Law in Contemporary Society
Post-Colonial? Post-Nothing.

In the Theory of the Leisure Class, Veblen discusses conspicuous consump¬tion, leisure, and waste, as the ultimate expression of the pecuniary culture. Veblen asserts that the predatory powers, which were highly revered in less developed cultures, manifests itself in today’s society in the concentration of high incomes among few members of the society. The large incomes, however, are useless if they cannot be projected, so we have created for ourselves various mechanisms to permit them to be displayed. Conspicuous consumption, that is the ostentatious extravagance with the articles we purchase, is a means of flaunting these predatory abilities. Our clothes, cars, homes, etc. give a clear indication of our predatory order. Thus, we have produced in our society an operative method of distinguishing between the ‘haves’ and ‘have nots.’

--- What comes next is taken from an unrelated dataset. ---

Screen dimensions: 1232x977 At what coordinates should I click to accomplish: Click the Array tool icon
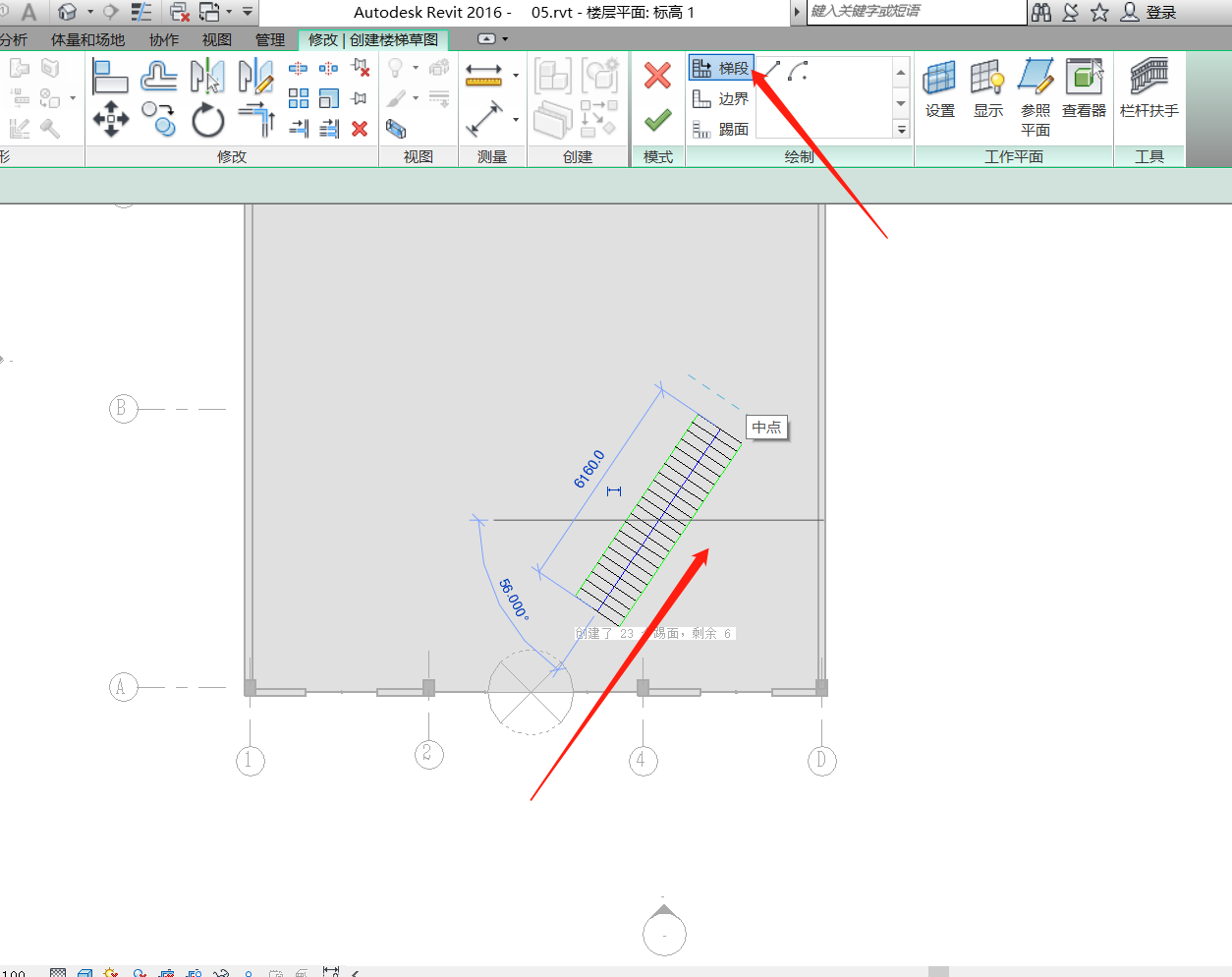(299, 98)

This dichotomy between the leisure class and everybody else provides a certain useful framework for discussing the perils of imperialism. The Scramble for Africa led to the creation of an analogous juxtaposition between the colonizing West (the ‘haves’) and the colonized Africans (the ‘have nots’). Turn to Aime Cesaire’s Discourse on Colonialism. Written over half a century ago at the peak of the negritude movement amidst the slew of colonized people agitating for independence, it remains as relevant today as it was then. Cesaire wrote: “Between colonizer and colonized there is room only for forced labor, intimidation, pressure, the police, taxation, theft, rape, compulsory crops, contempt, mistrust, arrogance, self-complacency, swinishness, brainless elites, degraded masses. No human contact, but relations of domination and submission which turn the colonizing man into a class-room monitor, an army sergeant, a prison guard, a slave driver, and the indigenous man into an instrument of production. My turn to state an equation: colonization = ‘thing-ification.’ ” Cesaire’s theory of ‘thingification’ centers on the commodification of the colonized. In other words, the colonizers transformed the oppressed into objects functioning solely to satiate the needs of the colonizer. The “thingification” that Cesaire speaks of is related to the thingification that Veblen speaks of conceptually. In Veblen’s work, the leisure class commodifies items whereas the colonizers did so with the African people. But while Veblen is unwilling to take a position as to the resolution of this culture of conspicuous consumption and the end result of capitalism and private property (and he need not), genuine decolonization depends on the outcome of this inquiry on “thingification.”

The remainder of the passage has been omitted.